We drove several miles before I decided to break the silence.

“I was worried about you, and I wanted to tell you I’m sorry.”

“You’re sorry? Why?”
I swallowed. “Because I know how you feel. How you felt. About me, when I didn’t show up at home.”

“Sucks, doesn’t it?” She looked at me. “Not that I planned to teach you a lesson. But you learned one anyway, didn’t you?”

I chose not to answer that. That was Paisley trying to provoke me into a fight. I wasn’t going to answer that question.

“Paisley, I know that you’re hurting right now,” I said, trying to choose my words carefully. “And you know exactly why I know that. I’m here to talk, if you want to, and we don’t have to if you don’t. But I’ll never stop being here for you. Do you understand?”

“Sure,” she said. “But that’s not going to keep me from going out to the bar whenever I want to.”
“I’m not trying to convince you not to. I’m just trying to get you to be safe.”

“Like you were safe before?”

“Better than that.”

“I’m asleep,” she said, yawning widely, and then she was, snoring gently, her mouth wide open against the back of the seat, her body twisted but somehow lost to slumber.

I carried her inside after parking the truck, hoping that the motorbike would be secure, wondering if she’d get angry at me for getting out, hoping she wasn’t too terribly hungover tomorrow. How many times had I just stopped and watched my wife sleep? She was at peace, at least, then, not tormented by the loss of her father or whatever area I had failed her in or her lack of opportunity for leading a ranch without having to be married to anyone. Paisley had too much to deal with. If I could eliminate some of the worries by being the husband I was supposed to be to her, then I’d try my best.

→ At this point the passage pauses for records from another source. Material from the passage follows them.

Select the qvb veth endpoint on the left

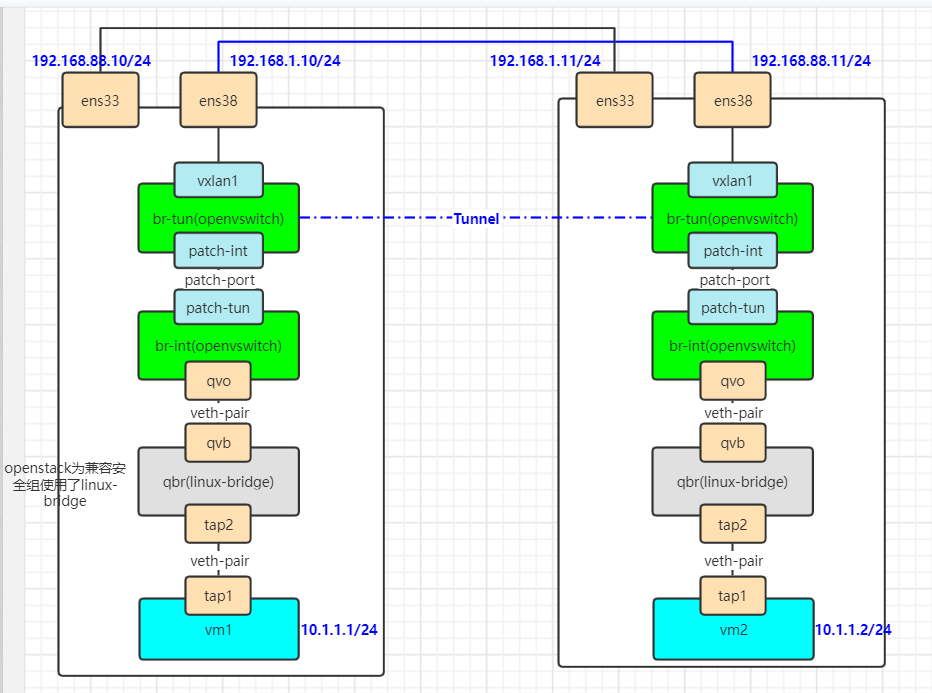(x=218, y=443)
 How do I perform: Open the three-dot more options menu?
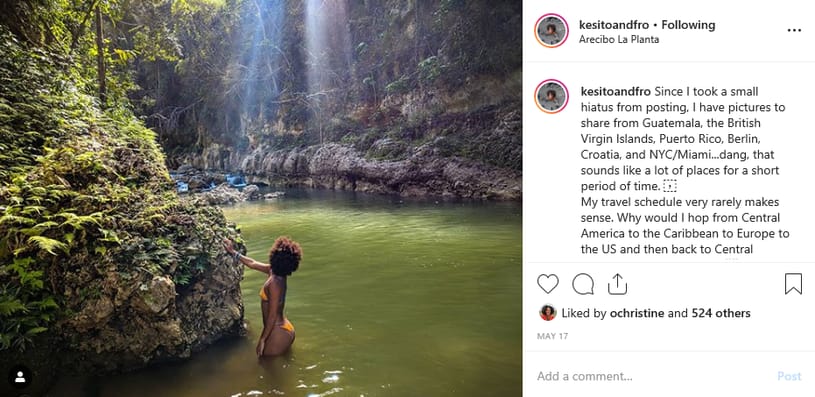tap(794, 31)
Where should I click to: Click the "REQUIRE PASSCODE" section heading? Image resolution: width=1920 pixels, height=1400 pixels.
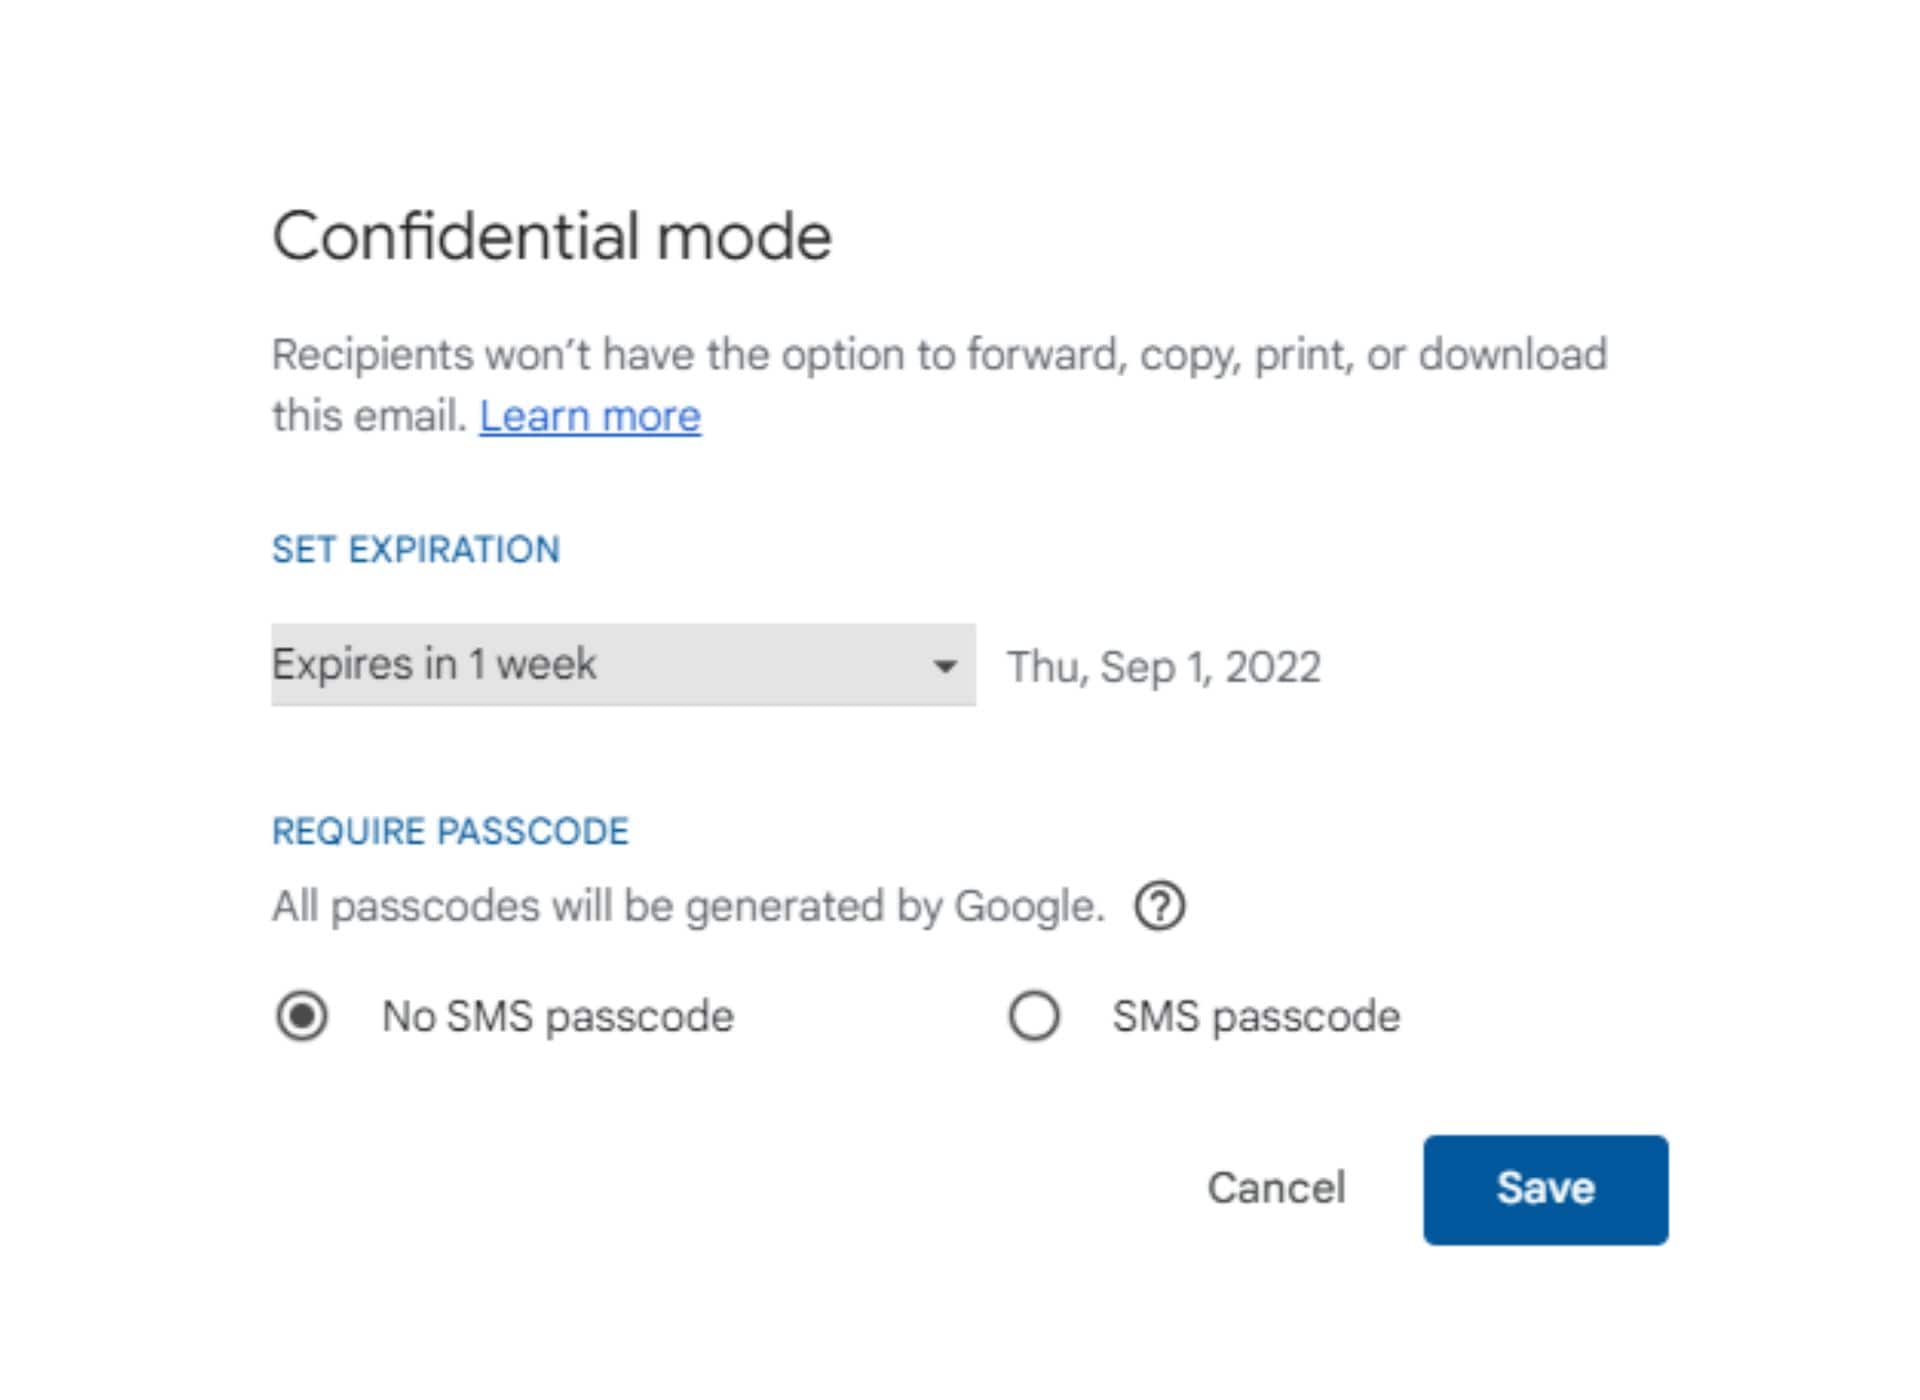click(x=450, y=831)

I laid down in the bed gently beside her, curving my body to fit the shape of hers, tucking her hair behind her ears as she murmured in her sleep, draping my arm over her soft stomach. She said something I couldn’t quite understand and started snoring again even as she snuggled back into me. This simple spooning was something we’d never really done before. Every time we had been together, it had been something violent, something visceral. Had we even ever made love tenderly? I couldn’t think of a time.

I loved her so much in that moment, vulnerable and wounded. I would have laid anything at her feet to make her feel better. There wasn’t any use to regretting the past. I hadn’t been ready to be married to anyone, let alone someone as lovely and singular and whip-smart as Paisley. But there it was. We were married, and I should’ve spent my time making the best of it. Now I could do nothing else but try to make it right again.

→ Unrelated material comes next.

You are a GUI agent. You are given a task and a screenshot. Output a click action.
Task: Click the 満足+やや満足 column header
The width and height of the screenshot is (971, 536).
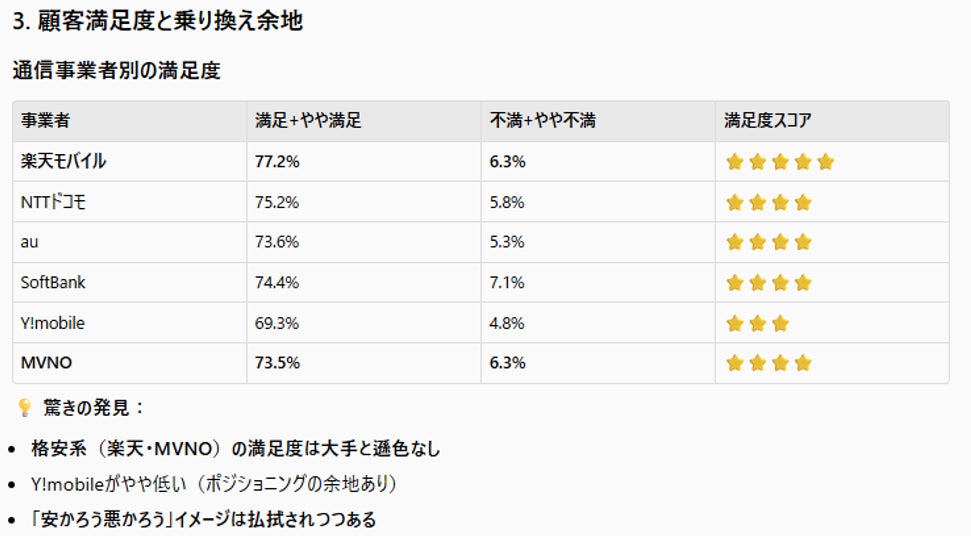(x=308, y=121)
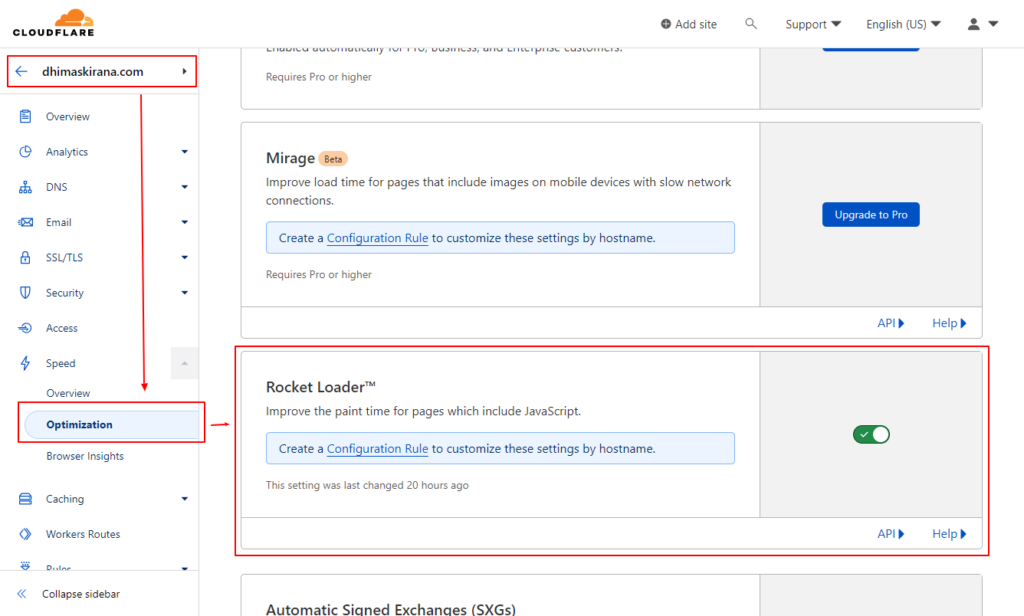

When I woke up, Paisley’s side of the bed was cold. I knew she had probably found me practically on top of her and slipped out in disgust, preferring to go early to the ranch than have to deal with the man she’d been more or less forced to marry.

I did the only thing I could do — showered, put my clothes on, and headed out to the barn for my horse. It was another day on the ranch, just like any other. The herd was bigger, but the cattle logs were still my responsibility. I had been extra diligent, unwilling to let any of Paisley’s ranch hands take over or help with the duty, ever since those five cows had gone missing.

But when I approached the herd, I knew right away from experience that something was wrong. The cows and calves were skittish, quicker to run from my mount than their usual lazy plod. It was smaller, too, the herd — significantly so. I whipped out my clipboard and began the count … and came up thirty short.